### Exercise description
Continue the news article below about a city's fight against graffiti, picking up right after its final sentence.

### Page extract
City coming to grips with graffiti

Like an evil weed, graffiti keeps returning to H Street Northeast. It creeps up light poles, spreads on fences and buildings, appears wherever spraycan-and-marker-wielding vandals can work their mischief and vanish into shadows.

Officials, residents examine ways

to control problem

Like an evil weed, graffiti keeps returning to H Street Northeast. It creeps up light poles, spreads on fences and buildings, appears wherever spraycan-and-marker-wielding vandals can work their mischief and vanish into shadows.

Ginny Anderson said vandals have hit some of her neighbors on H Street particularly hard, and despite everybody’s speedy efforts to undo the damage, the bad guys always strike back.

“It’s very frustrating,” Anderson said.

H Street is not the only victim: Public and private properties have been hit with equal intensity, increasing frequency and mounting expense.

Now, the machinery of city government is cranking up to give the police more tools to deal with this scourge.

The legal department is working on an early draft of an amendment to the current graffiti ordinance, borrowing from laws recently adopted by hard-hit cities such as Tacoma and especially Federal Way. Members of the city’s Municipal Services Committee will get their first look at the draft on June 9.

“We want to see what has worked and what has not worked before we bring to you the proposed amendment to the graffiti ordinance,” said Police Chief Jim Kelly.

Kelly said one wrinkle is that while Auburn police can arrest juvenile offenders, the King County Prosecutors Office decides whether to file charges. Most often, minor misdemeanor offenses are deferred to a local diversion committee for juveniles in Auburn. And if the offense is deferred to this committee, it is not a criminal conviction.

“The important thing is to eradicate graffiti, as quickly and legally as possible,” said Kelly.”

“On public property, the mayor’s directive has been very clear: he wants it taken care of the next day, and sometimes we can do that,” Kelly added. “Private property is more complex, and that’s where we are working on other solutions.”

In a phone interview, Federal Way City Manager Neal Beets said his City Council has taken the following steps in the last year and a half to deal with the problem:

• Reworked its ordinance to create a new category of offense, making possession of graffiti instruments illegal when coupled with circumstances indicating an intent to use them. This derives from the law that allows police to arrest a person in possession of auto theft tools.

### Extracted information

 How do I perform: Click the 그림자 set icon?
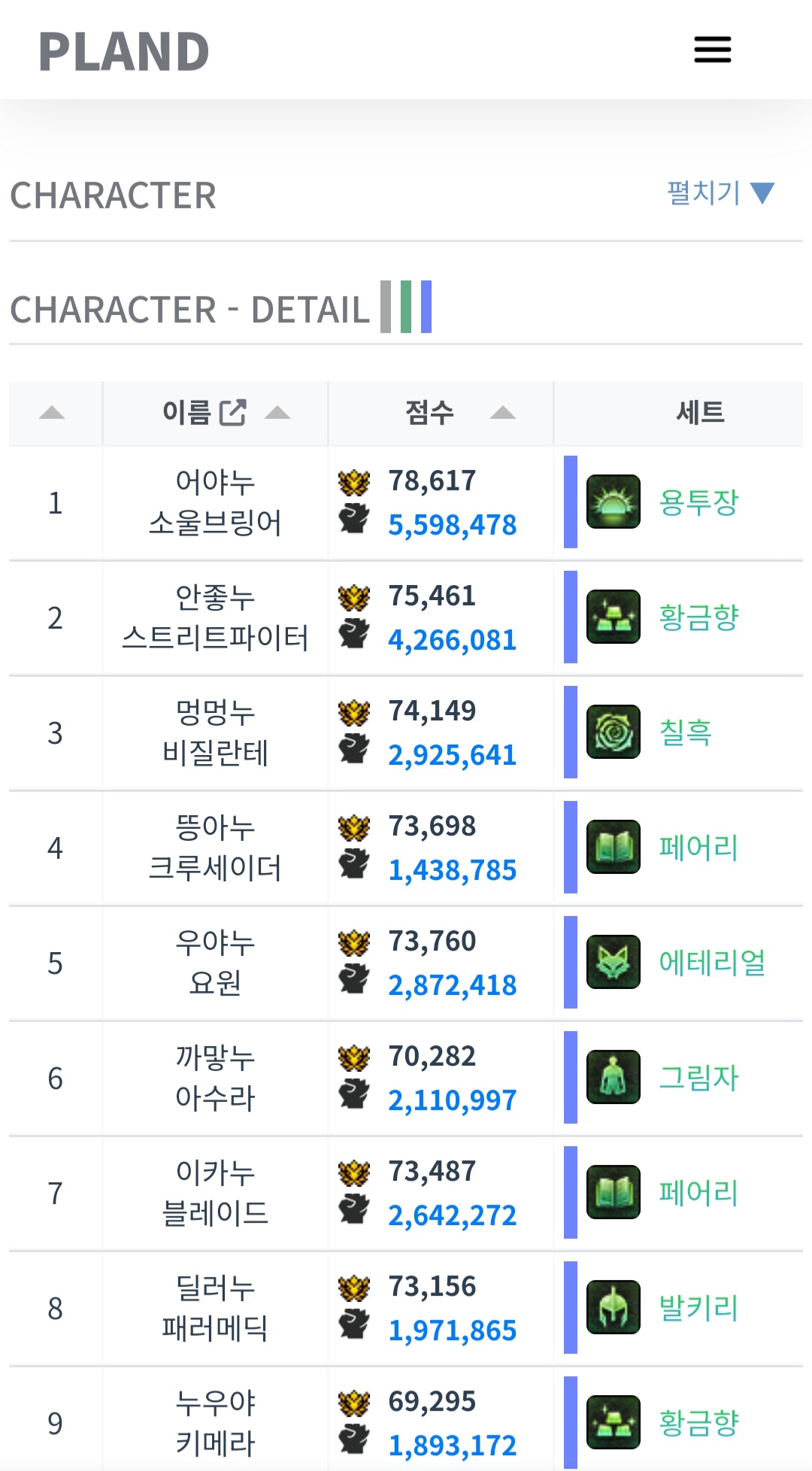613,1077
* * *
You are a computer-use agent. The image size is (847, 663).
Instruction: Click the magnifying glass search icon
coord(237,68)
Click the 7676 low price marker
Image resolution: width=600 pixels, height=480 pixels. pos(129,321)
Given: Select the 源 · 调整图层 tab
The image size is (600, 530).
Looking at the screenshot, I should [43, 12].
...
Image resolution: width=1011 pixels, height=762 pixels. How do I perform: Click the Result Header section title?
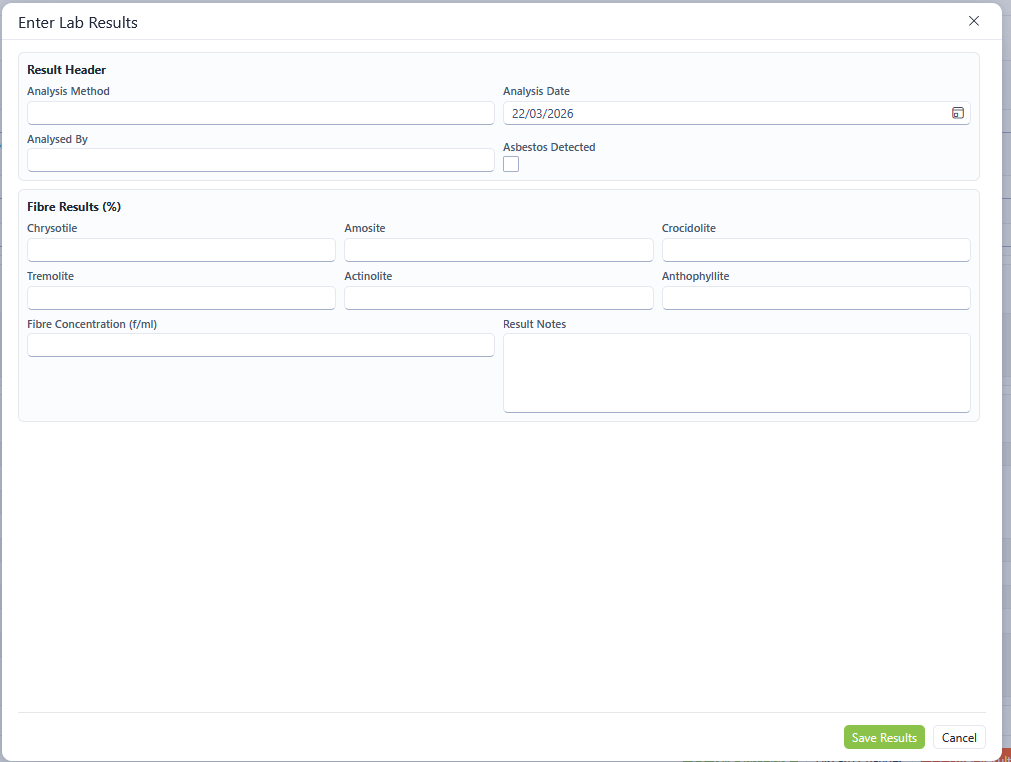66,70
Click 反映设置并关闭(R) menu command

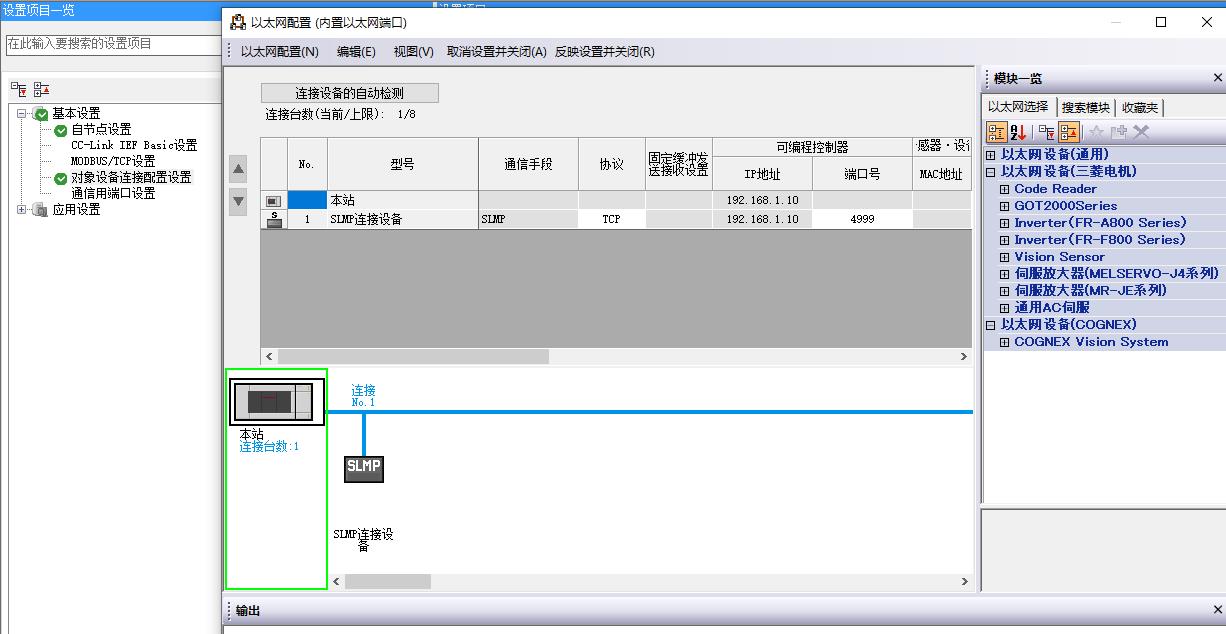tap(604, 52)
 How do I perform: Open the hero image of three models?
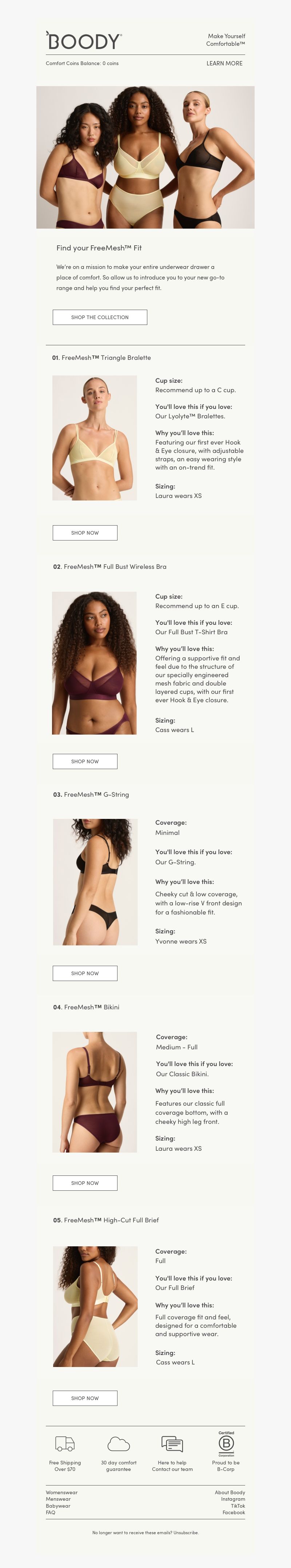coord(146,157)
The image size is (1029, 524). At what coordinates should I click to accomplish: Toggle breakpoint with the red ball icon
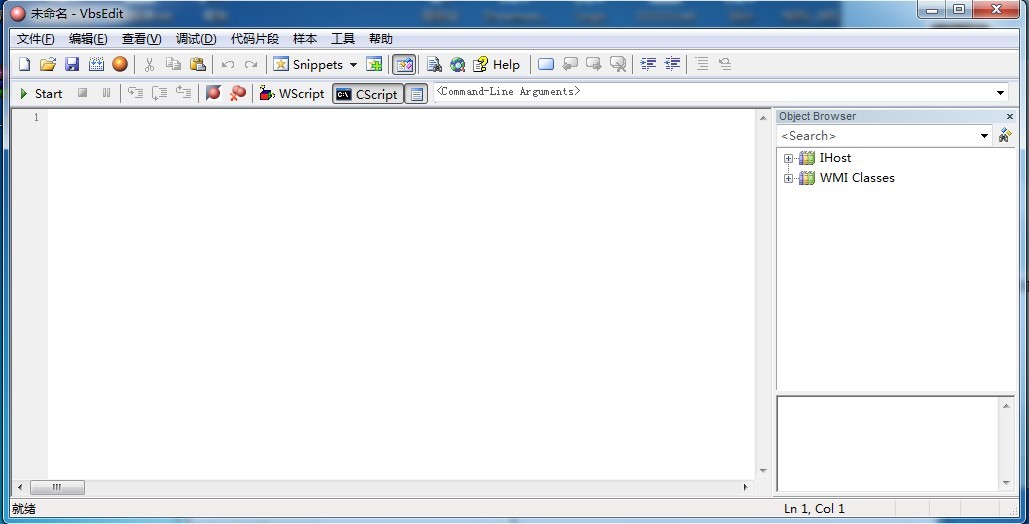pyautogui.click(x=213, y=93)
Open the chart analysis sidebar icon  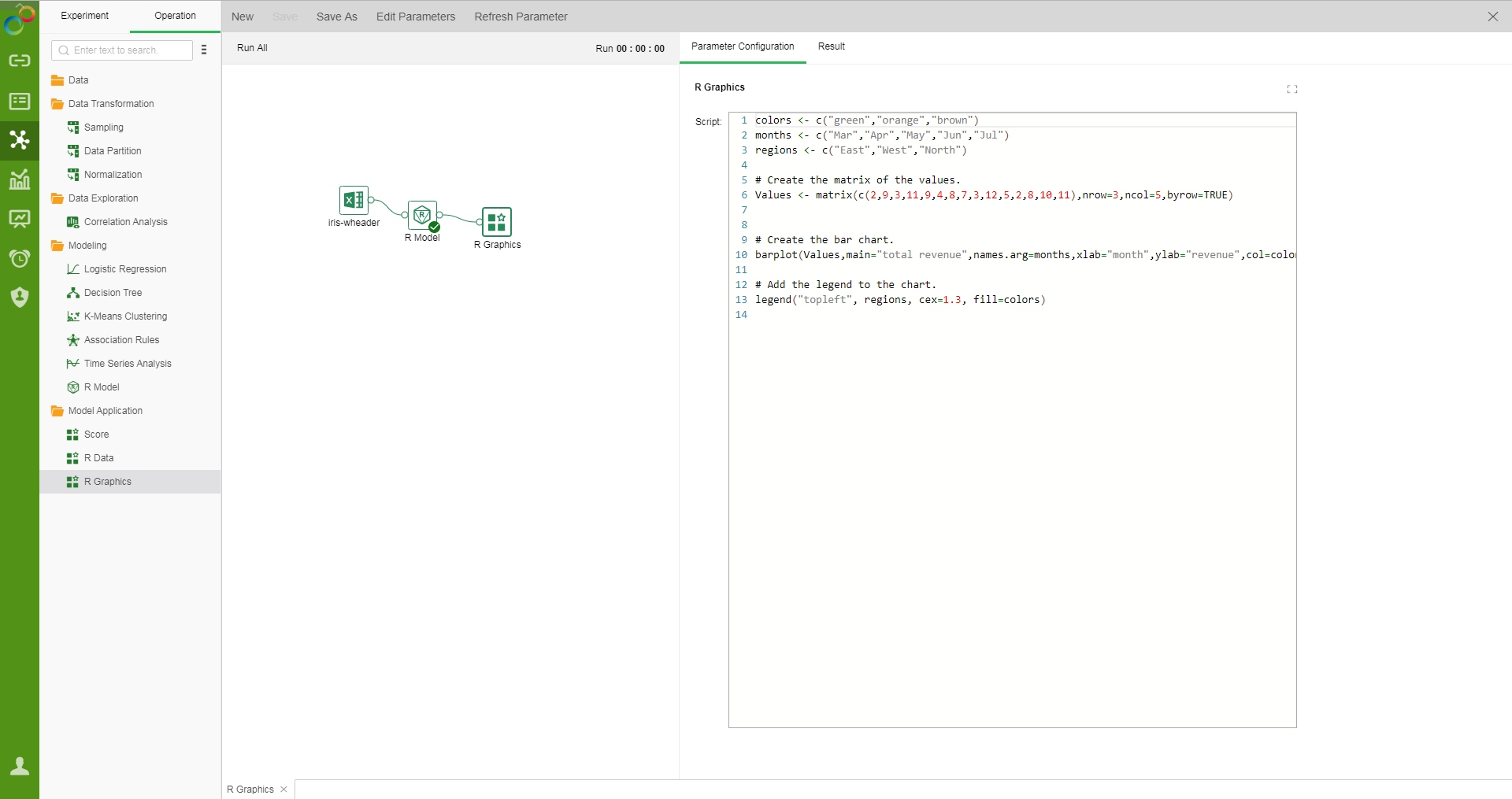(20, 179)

### Answer section
“Say it’s 2 a.m., and there’s a kid with a backpack walking away from a fence that’s recently been graffitied. That gives an officer reasonable cause to detain the kid. If the kid is willing to open that backpack and paint or markers are found, that is an offense even if the officer didn’t see the kid literally do the graffiti,” Beets said.

• Spent $50,000 to buy a new generation graffiti-busting machine that uses water, silica, sand and air pressure to remove graffiti without harming the underlying wood or plastic surface.

• Provided resources to hire a part-time employee whose main responsibility is to patrol the city, find instances of graffiti and eradicate them. Federal Way’s policy directs that graffiti be removed within 24 hours.

“We can tell this is working by the fact that there is little re-occurrence,” Beets said. “Our experience is if it gets eradicated within 24 hours, it has the effect of discouraging the graffiti person. We see quite a bit less new graffiti if we just jump on it right away.”

Beets said he has no firm numbers to show who is doing the damage, but he estimates that 10-to-20 percent is associated with gangs marking their territory. The remaining 80 to 90 percent is kids with time to kill, apparently having little parental supervision and nothing better to do than deface property, he said.

“It was considerable a nuisance and it sent the wrong message to residents and visitors that perhaps we didn’t care about the appearance of our city,” Beets said.

Auburn Mayor Pete Lewis said the city should not adopt Federal Way’s program wholesale.

“Their problem is far more severe than ours is. Their problem is reduced, but it’s not gone,” Lewis said.

Committee Chair Gene Cerino said conversations with officials from Tacoma had assured him of one thing: enforcement only pushed the graffiti problem east and confounded Federal Way and Puyallup’s woes.

“The tougher Federal Way gets on graffiti, the more graffiti is going to show up in Auburn,” Cerino said.